── BRANO DI TESTO

Riprendiamo di seguito l'intervista ad Anna Foa uscita in occasione del Giorno della Memoria sul settimanale Azione. La storica lancia un appello ai colleghi israeliani: tocca a voi prendere la palla, mandate un messaggio di libertà agli intellettuali europei.

Alla vigilia del 27 gennaio si percepisce una sorta di stanchezza della memoria. Come trovare una chiave per cambiare le caratteristiche di una liturgia che rischia di esaurire il suo messaggio?
Innanzitutto inserirei più storia e meno memoria. Più storia, perché non se ne fa abbastanza, e meno memoria, perché quest’ultima sta diventando troppo fumosa. Dobbiamo raccontare i fatti, ancora troppo ignorati, ricostruire vite cancellate, anche narrandole sotto forma di storie, soprattutto quando si parla ai più giovani.

Ma più di tutto dobbiamo trasmettere il messaggio che non si tratta di una storia a sé, bensì che la storia ebraica, anche quella relativa al capitolo della Shoah, fa parte della grande storia e come tale appartiene a tutti. Di conseguenza anche la memoria non è esclusivamente ebraica, anzi, serve soprattutto ai non ebrei. Non a caso la Giornata della memoria è l’unica commemorazione civile comune a tutti i paesi dell’Unione Europea. Prende spunto dalla Shoah, ma per affermare che un evento simile non deve mai più ripetersi e che l’Europa deve fondarsi sul rifiuto di razzismo e antisemitismo, sull’accoglienza, sulla libertà. Che questi sono i nostri valori.

────
── RIGHE DEL DATASET

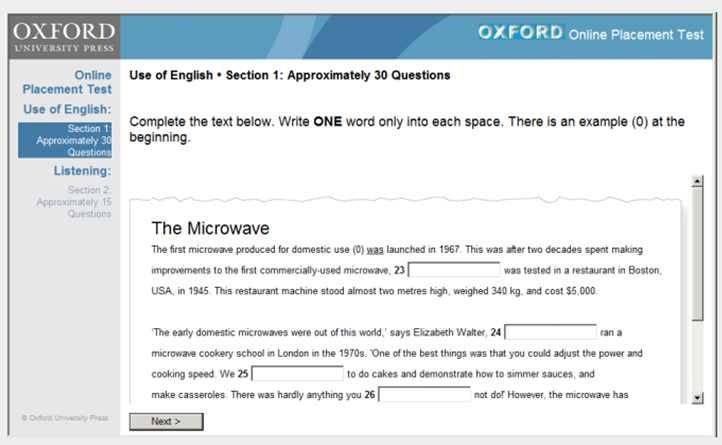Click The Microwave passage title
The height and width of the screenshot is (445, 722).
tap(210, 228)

────
── RIGHE DEL DATASET

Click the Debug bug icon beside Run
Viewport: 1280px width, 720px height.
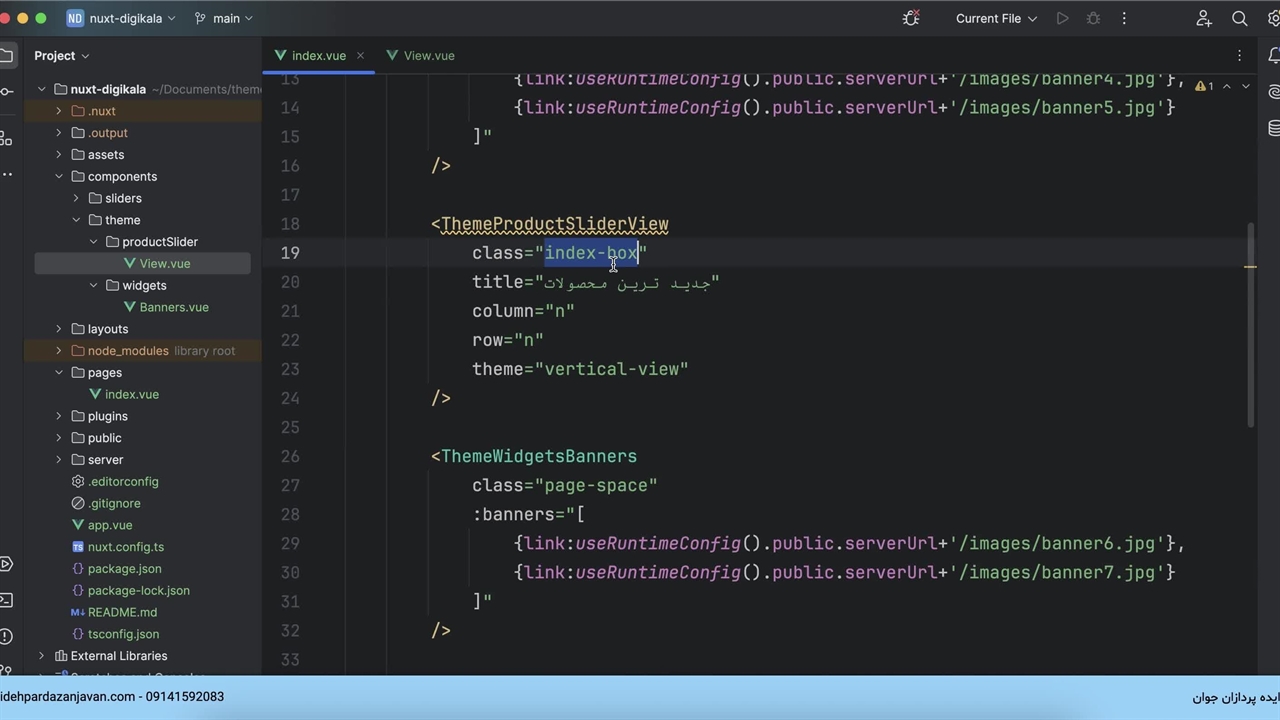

────
── RIGHE DEL DATASET

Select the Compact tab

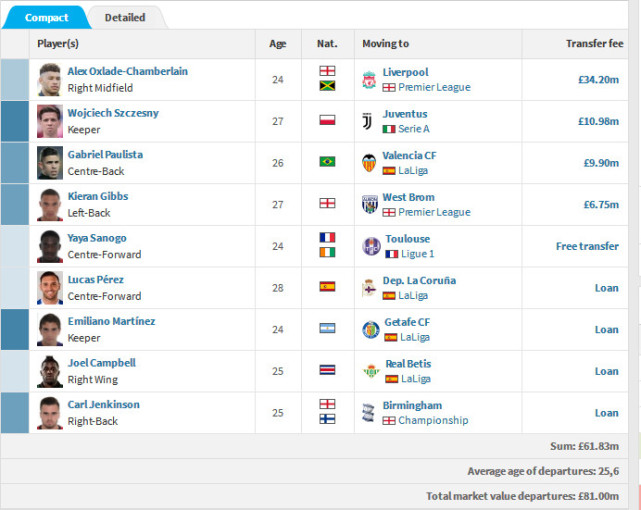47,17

────

▶ [ATTIVITÀ DA SVOLGERE]:
(A) Secondo il brano sul Giorno della Memoria, qual è l'unica commemorazione civile comune a tutti i paesi dell'Unione Europea?
(B) Duplica, nei record, tutto ciò che va dalla riga che contiene "Click The Microwave passage title" giù fino alla riga che contiene "tap(210, 228)", comprese entrambe, lasciando fuori le immagini.

▶ [RISPOSTE ALLE ATTIVITÀ]:
(A) La Giornata della memoria.

(B)
Click The Microwave passage title
The height and width of the screenshot is (445, 722).
tap(210, 228)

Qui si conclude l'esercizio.